(Given text Opens)
CircBCL2L13 attenuates cardiomyocyte oxidative stress and apoptosis in cardiac ischemia‒reperfusion injury via miR‐1246/PEG3 signaling
Hua Wu, Hairui Li, Qian Zhang, Jia Song, Yongbin Chen, Ze‐Mu Wang, Weipeng Jiang- Health, Toxicology and Mutagenesis
- Toxicology
- Molecular Biology
- Molecular Medicine
- Biochemistry
- General Medicine
Abstract
Ischemia‒reperfusion (I/R) is a common complication in the clinical treatment of acute myocardial infarction (MI), in which cardiomyocytes play a pivotal role in the recovery of cardiac function after reperfusion injury. The expression of numerous circular ribonucleic acids (circRNAs) is disrupted in I/R‐induced cardiac damage, but the potential role of circRNAs in I/R damage has not been fully elucidated. The purpose of the present study was to clarify the biological action and molecular mechanism of circRNA 002166 (also termed circCL2L13) in postmyocardial I/R. Oxygen–glucose deprivation/reoxygenation (OGD/R) in an in vivo model was performed to simulate I/R damage. real‐time polymerase chain reaction analysis was also conducted to evaluate the relationships of the SOD1, SOD2, NRF2, HO1 and GPX4 indicators with oxidative stress injury. TUNEL immunofluorescence was used to evaluate the degree of cardiomyocyte apoptosis in the different treatment groups. The circBCL2L13 level was markedly upregulated in myocardial tissues from a mouse I/R model. Overexpression of circBCL2L13 markedly attenuated the expression of oxidative stress‐related genes and apoptosis in OGD/R‐induced cardiomyocytes. A mechanistic study revealed that circBCL2L13 functions as a ceRNA for miR‐1246 and modulates paternally expressed gene 3 (PEG3). Eventually, circBCL2L13 was proven to regulate PEG3 by targeting miR‐1246, thereby protecting against OGD/R‐induced cardiomyocyte oxidative damage and apoptosis. In conclusion, our study confirmed that the circBCL2L13/miR‐1246/PEG3 axis suppressed the progression of OGD/R injury in cardiomyocytes, which might lead to new therapeutic strategies for cardiac I/R injury.
(Given text Closes)
Set of tasks
a) Answer each question from the abstract:
(i) Which method was used to assess the degree of cardiomyocyte apoptosis?
(ii) In which tissues was the circBCL2L13 level markedly upregulated?
(iii) For which microRNA does circBCL2L13 function as a ceRNA?
b) Which indicators does the abstract say real‐time polymerase chain reaction analysis evaluated in relation to oxidative stress injury? List all of them.
c) Does the abstract agree with each statement? Answer yes or no, and quote the deciding words.
(i) The potential role of circRNAs in I/R damage has been fully elucidated.
(ii) Overexpression of circBCL2L13 increased apoptosis in OGD/R‐induced cardiomyocytes.
(iii) PEG3 is short for paternally expressed gene 3.
You can set the records aside; they aren't used here.
(Data records Opens)
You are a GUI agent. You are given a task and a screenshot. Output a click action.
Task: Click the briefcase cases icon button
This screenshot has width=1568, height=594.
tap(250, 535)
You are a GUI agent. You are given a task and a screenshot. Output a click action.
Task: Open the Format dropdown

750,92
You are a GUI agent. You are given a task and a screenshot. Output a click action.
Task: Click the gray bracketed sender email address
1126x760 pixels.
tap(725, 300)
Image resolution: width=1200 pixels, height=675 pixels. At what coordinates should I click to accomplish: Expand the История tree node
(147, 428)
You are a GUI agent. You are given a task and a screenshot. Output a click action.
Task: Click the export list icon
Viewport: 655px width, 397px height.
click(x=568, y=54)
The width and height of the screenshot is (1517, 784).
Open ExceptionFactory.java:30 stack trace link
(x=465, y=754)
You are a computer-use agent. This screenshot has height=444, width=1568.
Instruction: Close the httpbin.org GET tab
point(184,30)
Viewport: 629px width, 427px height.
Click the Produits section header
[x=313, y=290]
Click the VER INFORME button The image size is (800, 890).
(Data records Closes)
Task answers
a)
(i) TUNEL immunofluorescence
(ii) Myocardial tissues from a mouse I/R model
(iii) miR‐1246

b) SOD1, SOD2, NRF2, HO1, GPX4

c)
(i) No: "the potential role of circRNAs in I/R damage has not been fully elucidated"
(ii) No: "Overexpression of circBCL2L13 markedly attenuated the expression of oxidative stress‐related genes and apoptosis in OGD/R‐induced cardiomyocytes"
(iii) Yes: "paternally expressed gene 3 (PEG3)"